=== TO DO ===
Repeat every record exactly, but omit the images.

##### SUPPLIED DATA

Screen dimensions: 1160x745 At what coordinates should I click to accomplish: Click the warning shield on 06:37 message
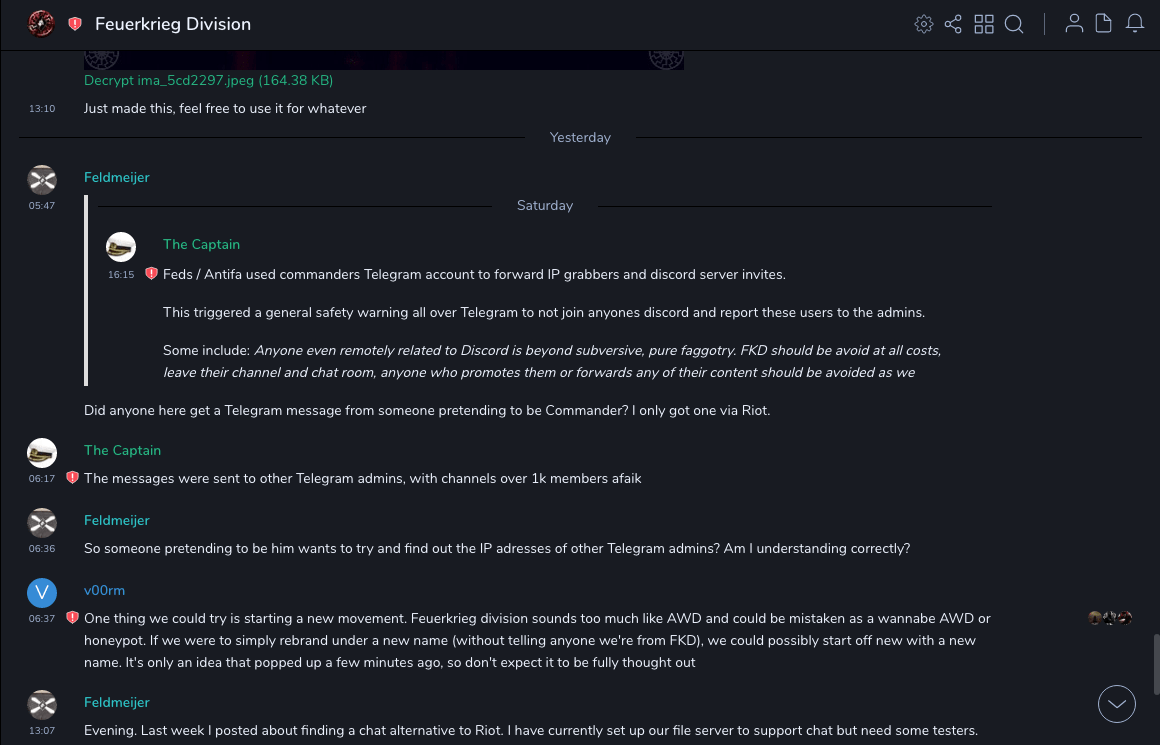point(72,618)
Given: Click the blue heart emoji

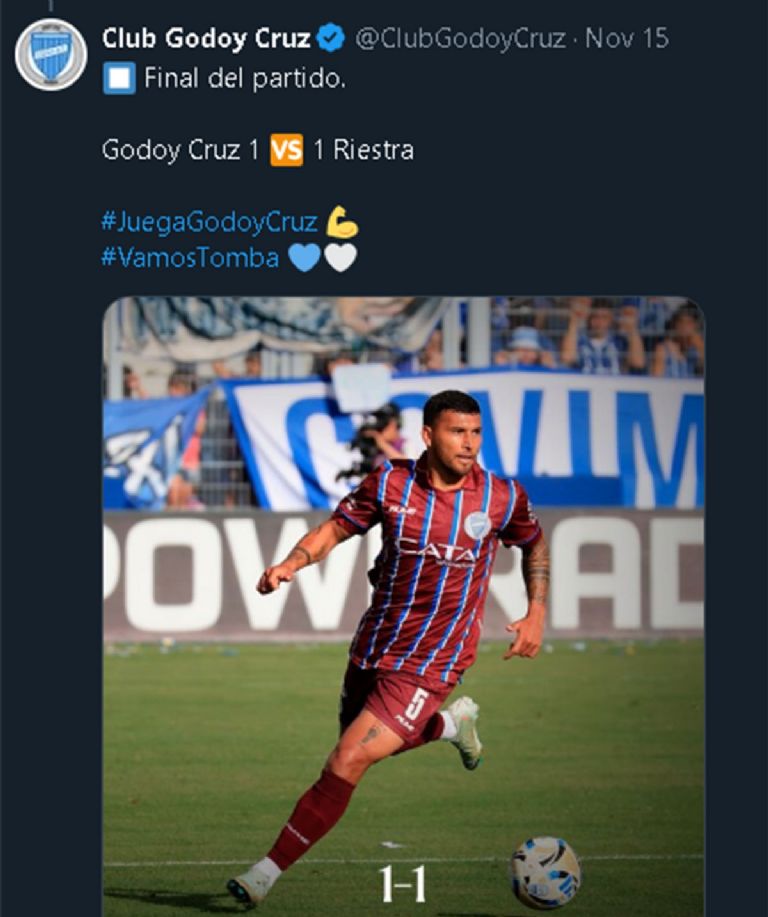Looking at the screenshot, I should [304, 257].
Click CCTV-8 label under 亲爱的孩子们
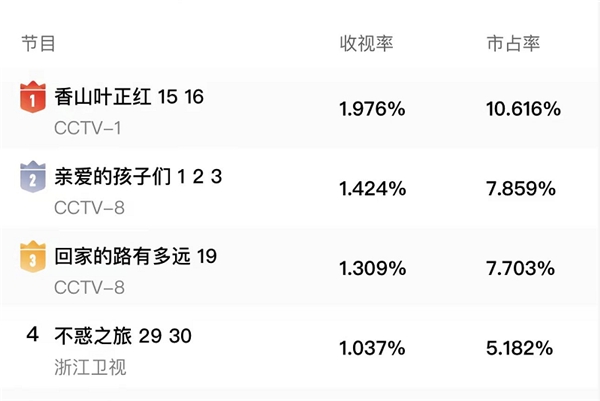The height and width of the screenshot is (401, 600). point(90,208)
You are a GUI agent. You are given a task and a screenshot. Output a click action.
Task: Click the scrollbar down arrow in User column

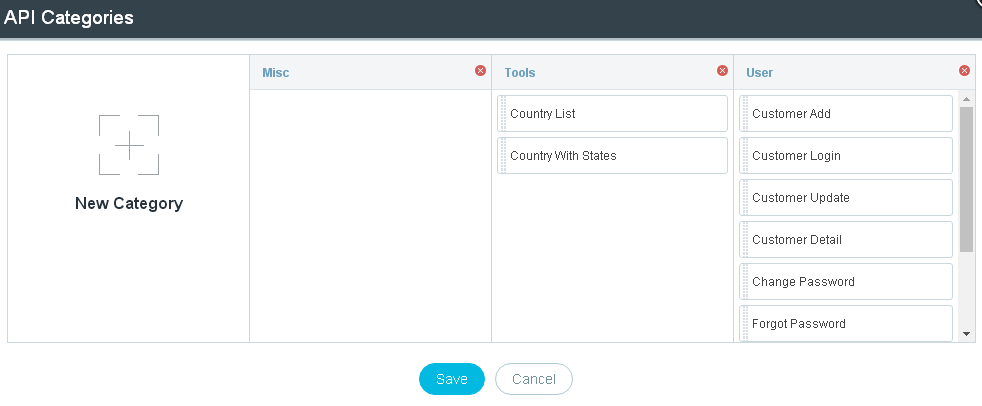pyautogui.click(x=966, y=334)
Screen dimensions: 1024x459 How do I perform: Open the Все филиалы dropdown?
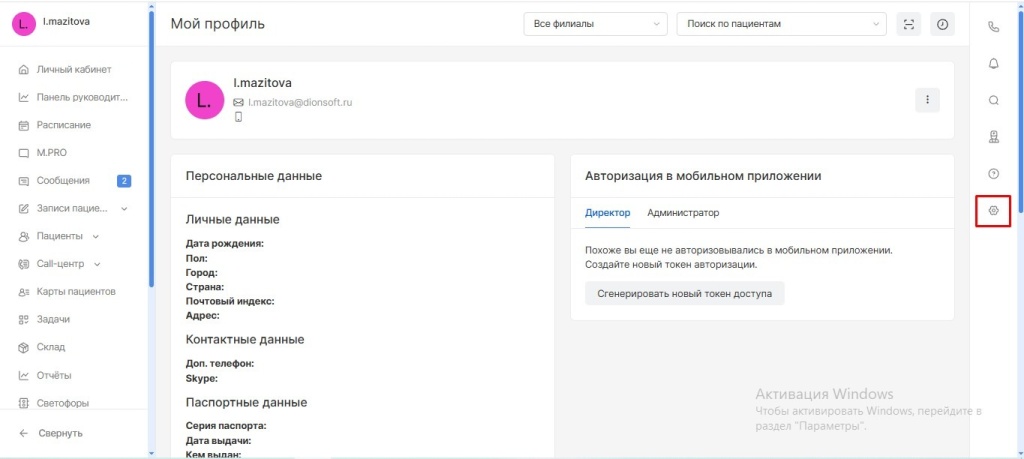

##########

=== ANSWER TO THE EXERCISE ===
Screen dimensions: 1160x745 At what coordinates should I click to accomplish: Click the warning shield on 06:37 message
point(72,618)
Given: Click the blue heart emoji

Looking at the screenshot, I should [304, 257].
Click CCTV-8 label under 亲爱的孩子们
The height and width of the screenshot is (401, 600). point(90,208)
You are a GUI agent. You are given a task and a screenshot. Output a click action.
Task: Click the scrollbar down arrow in User column

pyautogui.click(x=966, y=334)
Screen dimensions: 1024x459 How do I perform: Open the Все филиалы dropdown?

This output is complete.